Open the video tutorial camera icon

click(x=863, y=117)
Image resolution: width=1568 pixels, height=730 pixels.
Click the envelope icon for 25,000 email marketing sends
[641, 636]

------------------------------------------------

- _EXERCISE INSTRUCTIONS_
Exact retyping is needed for the line with "Image resolution: width=1568" and for each line after it through the end of the listing above; no other lines belong.

- _ANSWER TO THIS PROBLEM_
Image resolution: width=1568 pixels, height=730 pixels.
Click the envelope icon for 25,000 email marketing sends
[641, 636]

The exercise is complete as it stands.